◆ Records drawn from a dataset

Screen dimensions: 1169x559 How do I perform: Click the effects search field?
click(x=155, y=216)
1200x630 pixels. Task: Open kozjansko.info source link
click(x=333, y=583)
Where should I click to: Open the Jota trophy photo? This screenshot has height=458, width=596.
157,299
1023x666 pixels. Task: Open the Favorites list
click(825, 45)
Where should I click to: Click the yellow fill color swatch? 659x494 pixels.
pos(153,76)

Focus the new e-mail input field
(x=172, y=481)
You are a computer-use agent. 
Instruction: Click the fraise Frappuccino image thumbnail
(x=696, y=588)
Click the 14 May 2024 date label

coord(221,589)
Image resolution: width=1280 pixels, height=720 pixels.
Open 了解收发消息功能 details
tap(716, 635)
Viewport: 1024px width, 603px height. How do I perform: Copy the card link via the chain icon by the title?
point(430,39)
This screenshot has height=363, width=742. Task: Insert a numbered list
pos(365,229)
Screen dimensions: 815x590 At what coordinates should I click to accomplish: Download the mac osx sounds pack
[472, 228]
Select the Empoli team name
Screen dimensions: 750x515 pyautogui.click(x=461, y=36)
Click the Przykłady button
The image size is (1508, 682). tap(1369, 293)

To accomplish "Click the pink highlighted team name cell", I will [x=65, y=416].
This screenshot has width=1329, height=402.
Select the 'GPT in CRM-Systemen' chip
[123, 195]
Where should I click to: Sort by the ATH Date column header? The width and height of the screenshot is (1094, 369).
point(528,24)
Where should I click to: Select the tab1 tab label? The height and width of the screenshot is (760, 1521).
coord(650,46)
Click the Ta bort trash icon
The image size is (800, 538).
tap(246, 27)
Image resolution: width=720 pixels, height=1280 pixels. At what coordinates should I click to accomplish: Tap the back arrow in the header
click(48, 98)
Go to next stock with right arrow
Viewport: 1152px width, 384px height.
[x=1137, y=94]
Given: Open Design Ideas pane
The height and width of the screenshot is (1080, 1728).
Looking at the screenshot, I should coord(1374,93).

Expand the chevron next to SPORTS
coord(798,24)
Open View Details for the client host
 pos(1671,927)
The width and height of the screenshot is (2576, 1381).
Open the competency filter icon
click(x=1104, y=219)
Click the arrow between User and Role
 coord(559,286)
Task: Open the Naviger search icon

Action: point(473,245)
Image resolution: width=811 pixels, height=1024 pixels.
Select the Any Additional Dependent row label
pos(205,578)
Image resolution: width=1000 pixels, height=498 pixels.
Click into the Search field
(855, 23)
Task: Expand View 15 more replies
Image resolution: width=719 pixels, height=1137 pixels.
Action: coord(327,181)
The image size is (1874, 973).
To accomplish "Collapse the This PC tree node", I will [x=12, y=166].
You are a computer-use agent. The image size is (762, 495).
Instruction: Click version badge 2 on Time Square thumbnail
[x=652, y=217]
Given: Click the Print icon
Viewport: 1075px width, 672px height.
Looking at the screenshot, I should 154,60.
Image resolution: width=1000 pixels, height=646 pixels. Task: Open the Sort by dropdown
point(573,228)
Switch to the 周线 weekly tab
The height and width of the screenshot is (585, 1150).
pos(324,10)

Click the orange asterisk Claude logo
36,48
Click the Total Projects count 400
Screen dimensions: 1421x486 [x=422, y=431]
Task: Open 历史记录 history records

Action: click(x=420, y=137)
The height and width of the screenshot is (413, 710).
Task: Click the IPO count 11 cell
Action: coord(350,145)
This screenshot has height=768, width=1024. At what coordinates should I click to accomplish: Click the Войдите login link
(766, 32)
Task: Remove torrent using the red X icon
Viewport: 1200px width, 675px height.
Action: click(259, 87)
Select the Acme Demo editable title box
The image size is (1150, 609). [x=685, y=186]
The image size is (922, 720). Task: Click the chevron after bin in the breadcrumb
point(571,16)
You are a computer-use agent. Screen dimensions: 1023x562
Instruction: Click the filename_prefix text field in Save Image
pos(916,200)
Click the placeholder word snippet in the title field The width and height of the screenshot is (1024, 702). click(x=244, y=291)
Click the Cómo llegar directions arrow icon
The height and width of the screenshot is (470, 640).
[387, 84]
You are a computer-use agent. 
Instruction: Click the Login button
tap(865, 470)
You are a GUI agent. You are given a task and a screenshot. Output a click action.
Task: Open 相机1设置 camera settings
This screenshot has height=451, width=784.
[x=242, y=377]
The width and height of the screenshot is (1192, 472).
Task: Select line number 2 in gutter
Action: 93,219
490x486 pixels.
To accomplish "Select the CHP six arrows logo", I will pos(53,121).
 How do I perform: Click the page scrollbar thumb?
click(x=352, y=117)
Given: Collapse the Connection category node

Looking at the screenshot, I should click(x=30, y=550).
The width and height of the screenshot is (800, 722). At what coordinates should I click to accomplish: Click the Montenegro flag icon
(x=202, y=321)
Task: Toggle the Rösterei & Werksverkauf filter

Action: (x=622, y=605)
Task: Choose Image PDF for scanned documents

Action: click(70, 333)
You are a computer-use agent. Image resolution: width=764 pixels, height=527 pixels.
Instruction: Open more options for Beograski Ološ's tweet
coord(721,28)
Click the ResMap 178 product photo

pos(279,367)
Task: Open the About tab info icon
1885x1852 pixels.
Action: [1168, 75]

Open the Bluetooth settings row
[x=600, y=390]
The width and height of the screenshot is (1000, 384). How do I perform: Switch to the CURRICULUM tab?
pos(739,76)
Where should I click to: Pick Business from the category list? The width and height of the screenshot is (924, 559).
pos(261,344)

◆ What the task asks
The lines sought are those in the data above that include the string "agent"; copy each one.

◆ Exercise answer
You are a computer-use agent. 
You are a computer-use agent. The image size is (762, 495).
You are a computer-use agent. Screen dimensions: 1023x562
You are a computer-use agent. 
You are a GUI agent. You are given a task and a screenshot. Output a click action.
You are a computer-use agent. Image resolution: width=764 pixels, height=527 pixels.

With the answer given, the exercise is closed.